The second is that you seem to have wandering monsters that drag you down if they touch you - but you never see or hear them coming. I suspect this is related to my "falling through solid floor" issue. Far more excitement could be had in the sequel by adding cues to indicate a monster's proximity and where.

Thirdly: Gates. Some open. Some don't. There is no visual cue as to whether one will open or not; no visual cue as to how many keys you have to open said gates. From comments I gather that you have to collect these and then find an X to reach the exit for the secret ending.

Finally... I am convinced that your maze generator modifies the levels during the game! In my last game, I walked around the cell holding an exit ladder, started again and found a gate and hidden doorway that wasn't there before. I don't know about you, but I rather like maps that stay relatively static. Who needs monsters when the maze itself seems to be the monster?
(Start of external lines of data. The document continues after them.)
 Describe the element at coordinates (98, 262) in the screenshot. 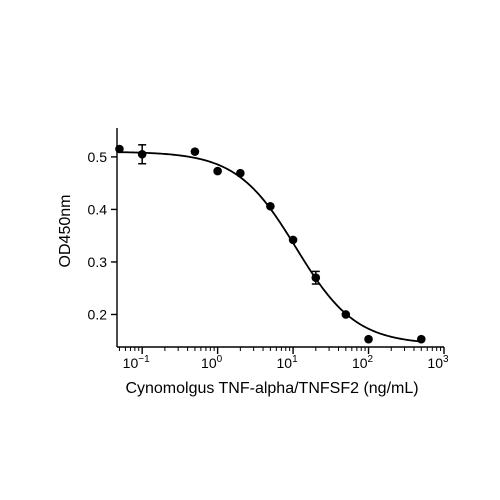

I see `y-tick-label: 0.3` at that location.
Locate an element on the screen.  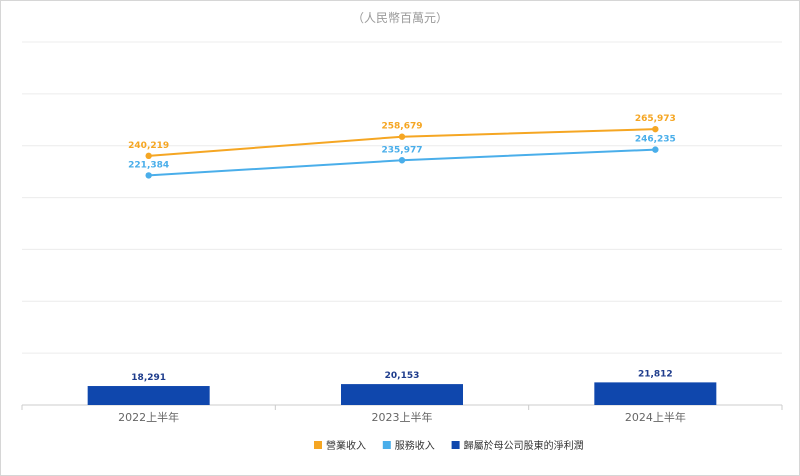
bar-data-label: 20,153 is located at coordinates (402, 376).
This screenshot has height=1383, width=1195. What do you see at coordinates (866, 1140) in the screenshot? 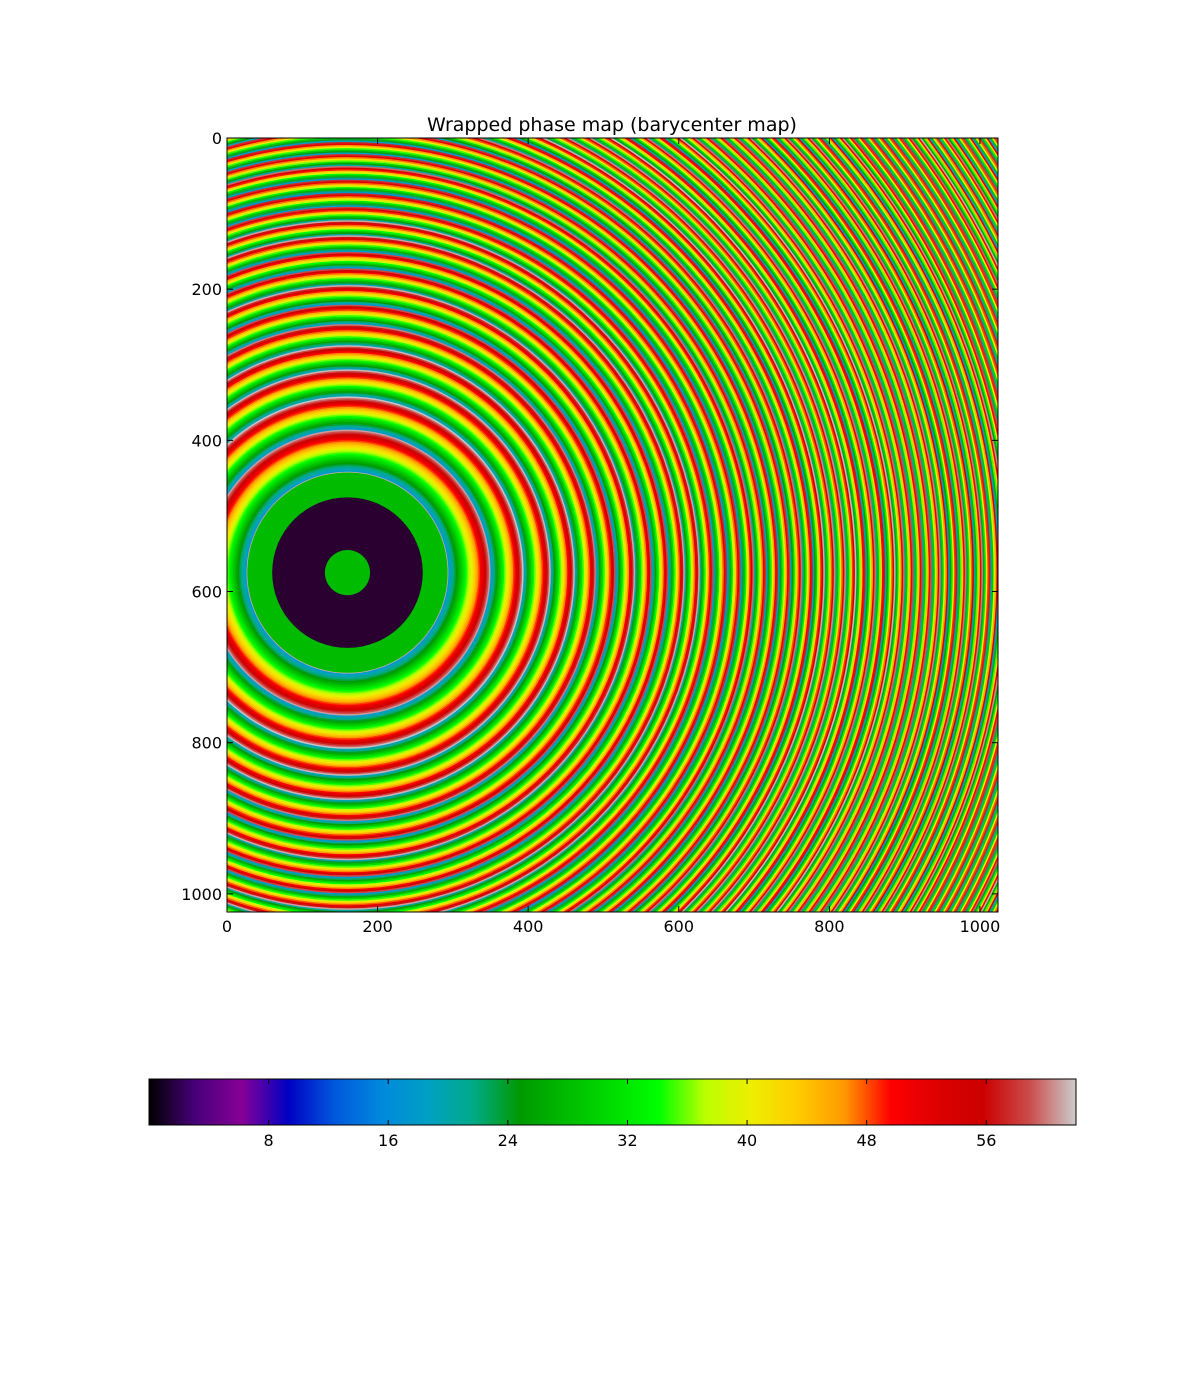
I see `colorbar-tick-label: 48` at bounding box center [866, 1140].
If you make a sequel, I suggest:
1) 'freezing' the generator during gameplay;
2) adding indication of monsters in vicinity (forcing the player to run away);
3) making the keys more important - say, by placing them on lower levels and forcing players to drop down to collect them, then struggle to conserve same on the way up;

Actually, with relation to 1), another option might be to, at regular and distressing intervals, have the maze move things around - holes, gates and so on - in other words, play up the angle of 'the maze IS the monster'. In other words, go down to get up - preferably without falling too far and being eaten.

So technically, a good concept, but unpleasantly hard in the wrong way as executed.